Le 1er mai, symbole des luttes des travailleuses et travailleurs

Vendredi 1er mai, tu n’iras pas à l’école et beaucoup d’adultes ne travailleront pas. En France, le 1er mai est un jour férié qui rappelle les luttes menées par des travailleuses et des travailleurs. Aujourd’hui, on l’appelle souvent la fête du Travail, mais à l’origine, c’est d’abord une journée de mobilisation pour les droits des travailleurs.

C’est en 1889, à Paris, que des représentants du mouvement ouvrier et des syndicats (on t’explique ce qu’est un syndicat dans le sais-tu ?) décident de faire du 1er mai une journée de manifestation dans plusieurs pays, pour défendre de meilleures conditions de travail.

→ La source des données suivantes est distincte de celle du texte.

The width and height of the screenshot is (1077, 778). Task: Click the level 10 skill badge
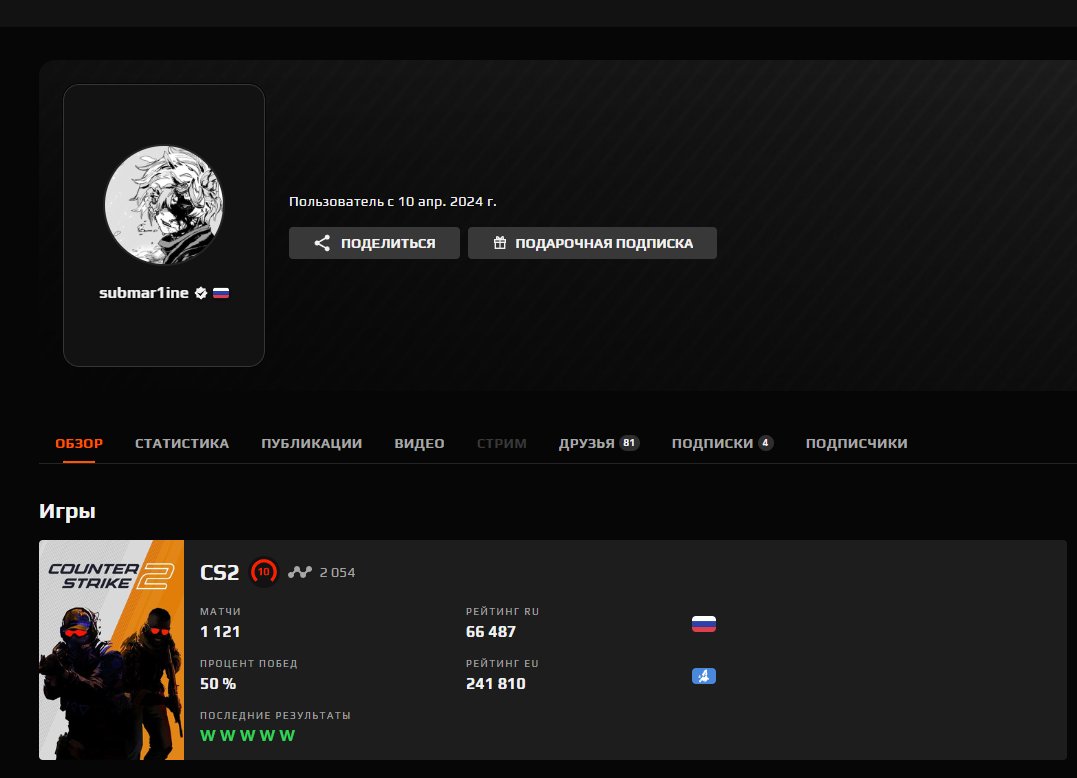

À cette époque, les ouvriers travaillent souvent 10 à 12h chaque jour. Beaucoup défendent alors qu’il faudrait limiter le temps de travail à 8h. Leur idée : « 8 heures de travail, 8 heures de loisir, 8 heures de repos ». Selon eux, cette organisation est importante pour leur bien-être : travailler moins longtemps permet de mieux se reposer, de passer du temps avec sa famille et ses amis, d’apprendre, de jouer ou de faire du sport. Certains manifestants portent même sur leur manteau un petit triangle rouge qui symbolise cet équilibre entre ces trois moments de la journée.

La date du 1er mai a été choisie en souvenir des mobilisations ouvrières lancées aux États-Unis, notamment à Chicago en 1886, pour demander cette même avancée. Peu à peu, dans de nombreux pays, le 1er mai devient une journée où des travailleuses et des travailleurs se rassemblent pour défendre leurs droits.

Ces mobilisations ont permis de faire changer les lois et d’améliorer la vie des travailleurs. En France, par exemple, une loi votée en 1919 réduit la journée de travail à huit heures. Plus tard, le 1er mai devient aussi un jour férié et chômé.

Aujourd’hui encore, le 1er mai reste important. Dans beaucoup de pays, cette journée sert à se souvenir des luttes passées, mais aussi à défendre d’autres choses très concrètes : de meilleurs salaires, plus de sécurité au travail, plus d’égalité entre les femmes et les hommes, ou de meilleures conditions de travail. Selon les pays, les revendications ne sont pas exactement les mêmes, mais l’idée reste proche : rappeler que les droits des travailleurs et travailleuses peuvent avancer, et qu’il est important de continuer à les protéger.